5.     Pembanguna Rumah Ibadat belum ada kesulitan yang dihadapi, memang belum ada rencana pembangunan baru belakangan ini. Kalaupun ada harus memnuhi aturan yang berlaku sesuai PBM Nomor 9, 8 tahun 2006.
    E.  Ajaran Agama Hindui Tentang Kerukunan 
       Ajaran Agama Hindu memberikan dasar yang kuat terhadap upaya membangun komunikasi dan kerukunan. Dalam beberapa Pustaka Suci antara lain menyebutkan ;
1.     Yajur Veda XI.6, menyebutkan berbuatlah kebaikan kepada orang lain seperti yang engkau inginkan, mereka berbuat baik bagi dirimu. Engakau adalah jiawa yang sama berasal dari Brahman Yang Esa. Perlakukan setiap orang sebagai sahabat karibmu.
2.     Atharwa Veda III.30.1, menyebutkan ; Wahai umat manusia, Aku telah memberimu sifat-sifat ketulus ikhlasan dan mentalitas yang sama, serta perasaan berkawan tanpa kebencian sperti halnya induk sapi mencintai anaknya yang baru lahir.

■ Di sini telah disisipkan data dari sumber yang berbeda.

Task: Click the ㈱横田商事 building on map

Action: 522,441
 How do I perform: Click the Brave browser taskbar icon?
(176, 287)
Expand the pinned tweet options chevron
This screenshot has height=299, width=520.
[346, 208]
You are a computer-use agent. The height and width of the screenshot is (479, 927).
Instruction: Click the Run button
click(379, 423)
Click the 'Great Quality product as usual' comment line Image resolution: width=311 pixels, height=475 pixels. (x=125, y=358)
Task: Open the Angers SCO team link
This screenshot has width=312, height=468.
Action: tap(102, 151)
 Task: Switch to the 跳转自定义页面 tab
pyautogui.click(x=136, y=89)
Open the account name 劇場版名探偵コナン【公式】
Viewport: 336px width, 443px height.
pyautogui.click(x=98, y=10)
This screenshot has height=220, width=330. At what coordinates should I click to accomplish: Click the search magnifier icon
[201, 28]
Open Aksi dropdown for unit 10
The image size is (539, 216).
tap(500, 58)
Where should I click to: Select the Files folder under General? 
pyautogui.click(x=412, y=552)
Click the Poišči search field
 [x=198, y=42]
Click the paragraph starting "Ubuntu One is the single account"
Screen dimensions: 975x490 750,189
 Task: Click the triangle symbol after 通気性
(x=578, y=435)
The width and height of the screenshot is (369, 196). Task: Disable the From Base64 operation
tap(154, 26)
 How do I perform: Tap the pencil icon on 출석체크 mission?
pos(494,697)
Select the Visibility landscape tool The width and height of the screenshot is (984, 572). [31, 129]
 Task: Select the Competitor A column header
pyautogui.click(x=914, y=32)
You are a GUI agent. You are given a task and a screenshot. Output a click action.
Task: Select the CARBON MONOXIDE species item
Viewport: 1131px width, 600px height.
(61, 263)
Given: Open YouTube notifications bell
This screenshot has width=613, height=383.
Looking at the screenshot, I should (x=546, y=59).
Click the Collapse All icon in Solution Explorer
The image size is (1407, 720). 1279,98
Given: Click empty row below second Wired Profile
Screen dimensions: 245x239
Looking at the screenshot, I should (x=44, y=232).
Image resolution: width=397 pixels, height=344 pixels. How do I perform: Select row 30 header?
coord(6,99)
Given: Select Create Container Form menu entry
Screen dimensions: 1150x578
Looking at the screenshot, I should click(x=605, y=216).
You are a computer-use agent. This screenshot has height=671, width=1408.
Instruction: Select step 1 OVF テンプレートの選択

Demikianlah seharusnya engkau mencintai sesama mu;
3.     Chandogya Upanisad IV . 8. 7, menyebutkan ; Itu yang merupakan esensi seluruh alam ini adalah dirinya sendiri, itulah kebenaran, itulah atman, itulah engkau, bahwa setiap manusia adalah saudara dan manusia lainnya ( Vasudiva kutumbhakam ).
4.     Reg Veda X.191.2, menyebutkan ; Wahai umat mansuia berjalanlah kamu seiring, berbicaralah bersama, dan berfikir kearah yang sama seperti halnya para dewa selalu membagi tugas mereka. Begitulah semestinya engkau menggunakan hakmu.
5.     Tat Twam Asi ; Itu adalah engkau, engkau adalah mereka, mereka adalah saya, sesanti Tat Twam Asi ini menajdi landasan etika dan moral bagi umat Hindu didalam menjalankan Swadharmanya. Sehingga ia dapat melaksanakan kewajibannya di dunia ini dengan baik dan harmonis, seperti makna kata yang di ucapkan Mahatma Gandhi ( Sarvadharma Samanatva). Dalam konteks ini maka setiap tokoh agama maupun tokoh masyarakat harus memiliki komitmen untuk menerima pluralitas dan memberi pencerahan melalui pengembangan wawasan multikultural dalam bentuk tindakan nyata dan bersahabat.
6.     BG.VII.21, menyatakan ; Apapun bentuk kepercayaan yang ingin dipeluk oleh penganut agama, Aku perlakukan kepercayaan mereka sama supaya tetap teguh dan sejahtera.
7.     BG.IX.32, menyatakan ; (Sarvam Brahma Idam Jagat) Tidak ada perbedaan kelas karena terlahir dari Tuhan Yang Maha Esa.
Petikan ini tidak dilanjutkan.